Elisabeth Wenk: Es gibt Länder, die einen anderen Anspruch an Kinderfilm haben. In Deutschland haben wir einen sehr marktwirtschaftlichen Anspruch an Kinderfilm. Die Niederlande sind zum Beispiel anders gepolt. Dort gibt es eine sehr starke Kinderfilmbranche, die spannende „Arthouse“-Filme hervorbringt. Auch Dänemark, Schweden und Norwegen machen tolle „Arthouse“-Kinderfilme. Dänemark hat in der nationalen Filmförderung einen Förderquotienten für Kinderfilme in Höhe von 25 Prozent, das heißt, 25 Prozent der Fördergelder müssen an Inhalte fürs junge Publikum gehen. Dadurch gibt es viel mehr Kinderfilme. Im Animationsbereich sind Belgien, Irland und Frankreich sehr stark.

Auf welchen Kinderfilmfestivals lassen Sie sich inspirieren?

Elisabeth Wenk: Ich liebe CineKid in Amsterdam. Das ist das größte Kinderfilmfestival der Welt, bei dem man stets einen guten Einblick in die ganze Welt erhält.
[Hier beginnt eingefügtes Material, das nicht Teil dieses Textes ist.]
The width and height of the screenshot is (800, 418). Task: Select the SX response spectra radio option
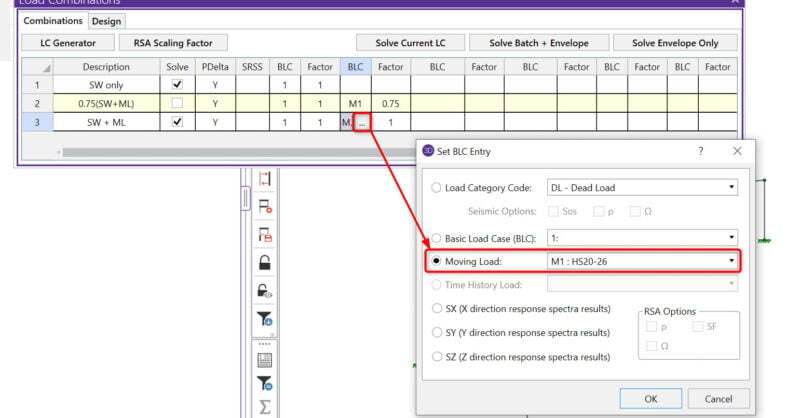(436, 309)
Auch zur Berlinale fahre ich, um mir möglichst viele Filme aus der Reihe Generation anzuschauen, und das dox! in Duisburg kuratiert erstklassige Dokumentarfilme fürs junge Publikum. Auch in Polen und Tschechien gibt es tolle Kinderfilmfestivals. Privat gehe ich aber auch gerne auf Festivals für Erwachsene.